If you only query event_type and timestamp, you still need to read entire rows (including irrelevant fields like user_id, age, gender). For millions of log entries, this creates serious I/O and memory waste.

Columnar Storage (like Parquet)

Data is stored separately by column:

user_id column: [1001, 1002, 1003]
age column: [25, 32, 28]
gender column: [M, F, M]
event_type column: [click, purchase, click]
timestamp column: [2024-01-01 10:00:00, ...]

Key advantages:

Columnar Storage (like Parquet).png

3. Parquet Architecture & Core Components

File Layout

File Structure Hierarchy

1. File Footer

Contains metadata for all Row Groups
Includes schema and compression encoding information
File reading typically starts from the footer to quickly obtain structural information

2. Row Group

Basic unit of data in Parquet, each Row Group contains multiple records
Row Groups can be read in parallel, facilitating distributed queries

3. Column Chunk

Column-stored blocks within a Row Group
One chunk per column, can be compressed/encoded independently

4. Page

Smallest storage unit within column chunks
Includes Data Pages, Dictionary Pages, etc.

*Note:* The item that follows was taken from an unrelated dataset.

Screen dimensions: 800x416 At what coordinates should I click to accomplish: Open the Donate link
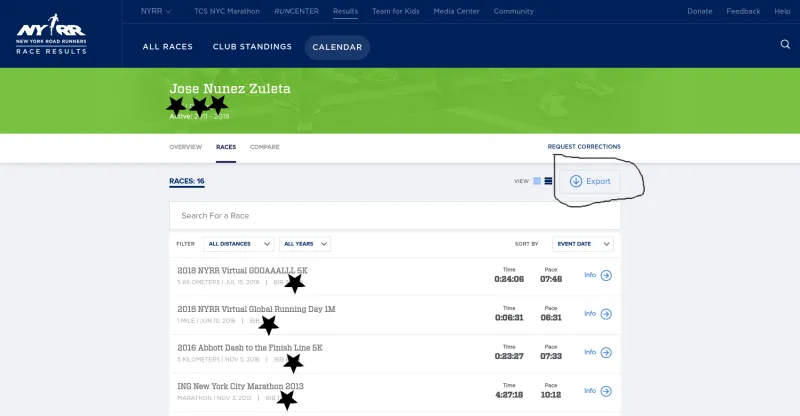pos(699,11)
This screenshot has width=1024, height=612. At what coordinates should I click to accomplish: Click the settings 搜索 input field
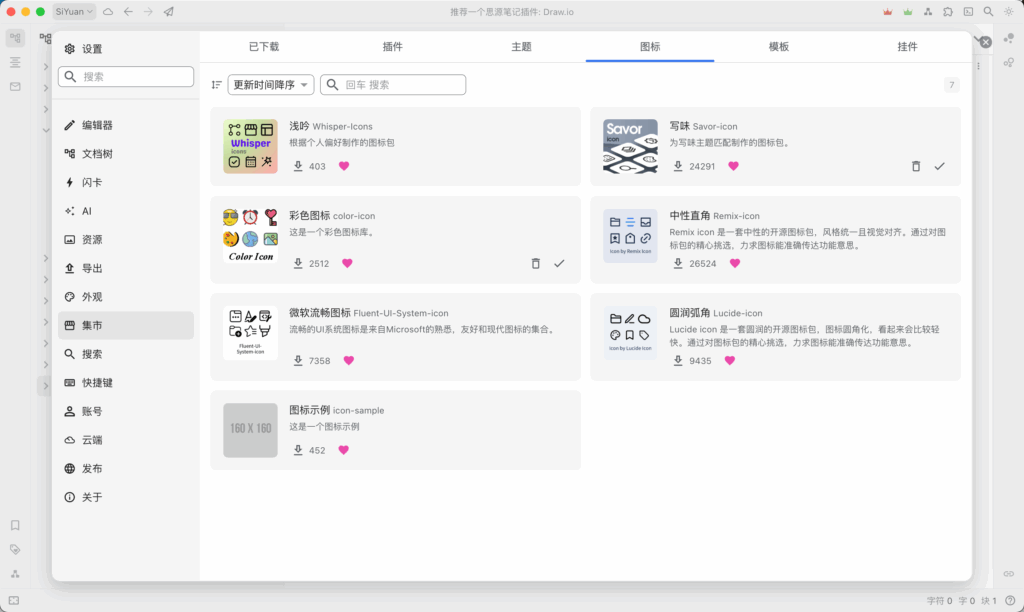coord(126,77)
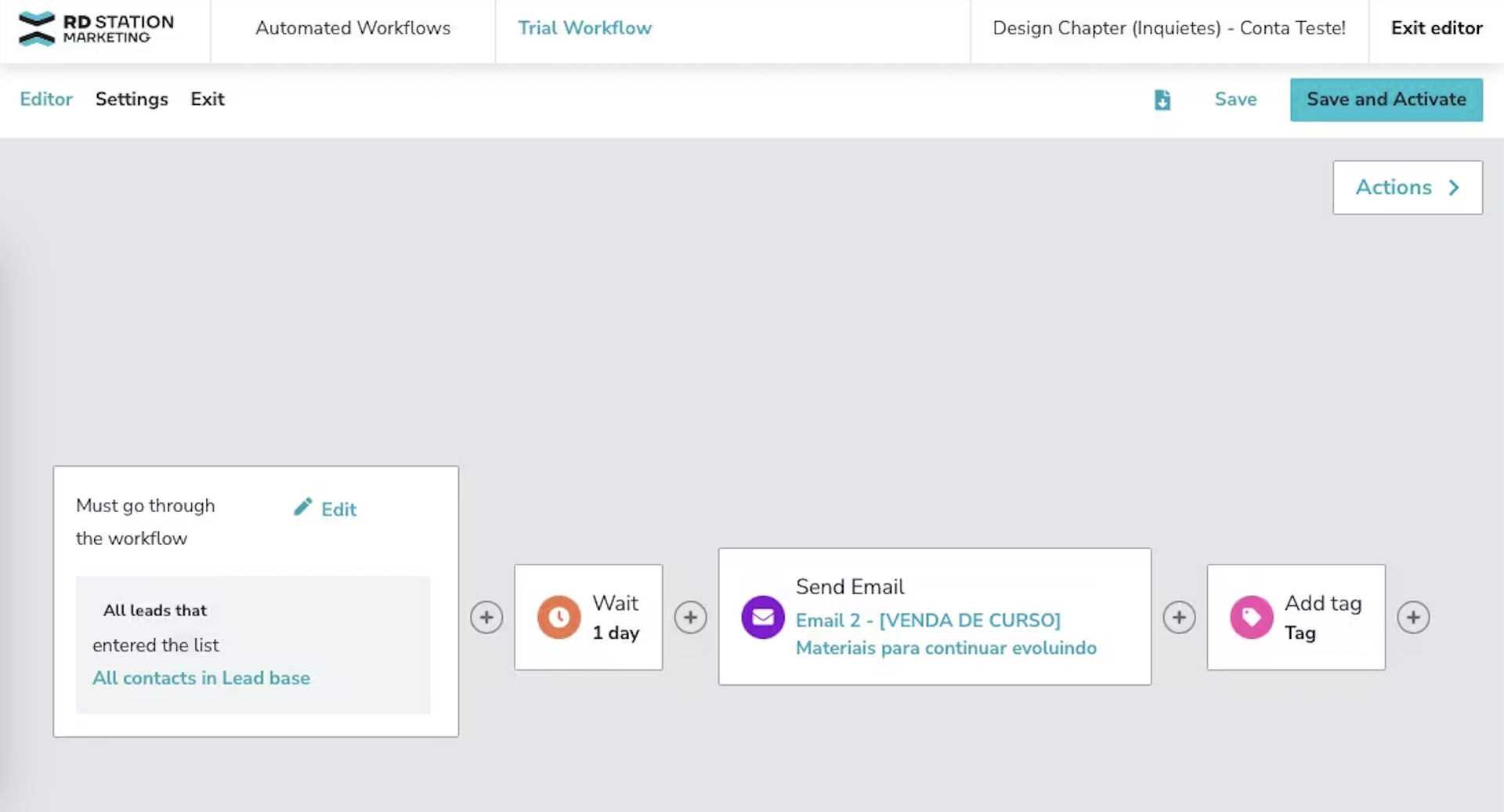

Component Relationships Summary:

One Parquet file ⟶ Multiple Row Groups
Each Row Group ⟶ Multiple Column Chunks
Each Column Chunk ⟶ Multiple Pages

4. Key Features and Capabilities

Efficient Columnar Storage

Parquet organizes data by columns rather than rows:

Supports page-level compression (Snappy, Gzip, ZSTD, etc.)
Can quickly skip irrelevant columns and non-matching data blocks (min/max, dictionary filtering, bloom filters, etc.)
Ideal for big data OLAP query scenarios

Schema Evolution Support

Can add new fields to existing Parquet tables without breaking old data
Supports field reordering
Field type changes (like INT → LONG) have certain compatibility (based on reader tolerance)
Widely used in data lake scenarios for schema-on-read and schema evolution

Support for Complex and Nested Types

Parquet natively supports nested structures, including:

List, Map, Struct, and other nested types
JSON-like hierarchical data can be efficiently encoded
Widely used for modeling semi-structured data like logs, events, and telemetry

Emerging Features: Variant and Geo Types

The Parquet community is actively advancing support for more complex data types to better accommodate semi-structured (JSON) data and geospatial information:

Variant Type

Variant is a variable-structure data type, similar to JSON's arbitrary hierarchical structure, designed to provide:

Native support for structurally unknown or dynamic structure data
No need to predefine schema, suitable for logs, telemetry, IoT, NoSQL data
Improved reading efficiency for semi-structured data, more optimized than storing JSON blobs directly
Collaboration with table formats like Iceberg, supporting schema projection and pruning

Example:

{
  "event": "click",
  "metadata": {
    "browser": "Chrome",
    "screen": {
      "width": 1920,
      "height": 1080
    }
  }
}

This structure can be directly written to Parquet as a Variant type field. Parquet automatically splits or reorganizes fields and stores them in columnar format, improving query efficiency. Currently, mainstream analytical engines like Snowflake, Doris, and Spark have introduced Variant data types to enhance analysis and storage capabilities for semi-structured data.

References:

Geo Types (GeoParquet)

Geospatial data (points, lines, polygons) is widely used in mapping analytics, LBS applications, and remote sensing. Traditional formats like Shapefile and GeoJSON aren't conducive to large-scale processing.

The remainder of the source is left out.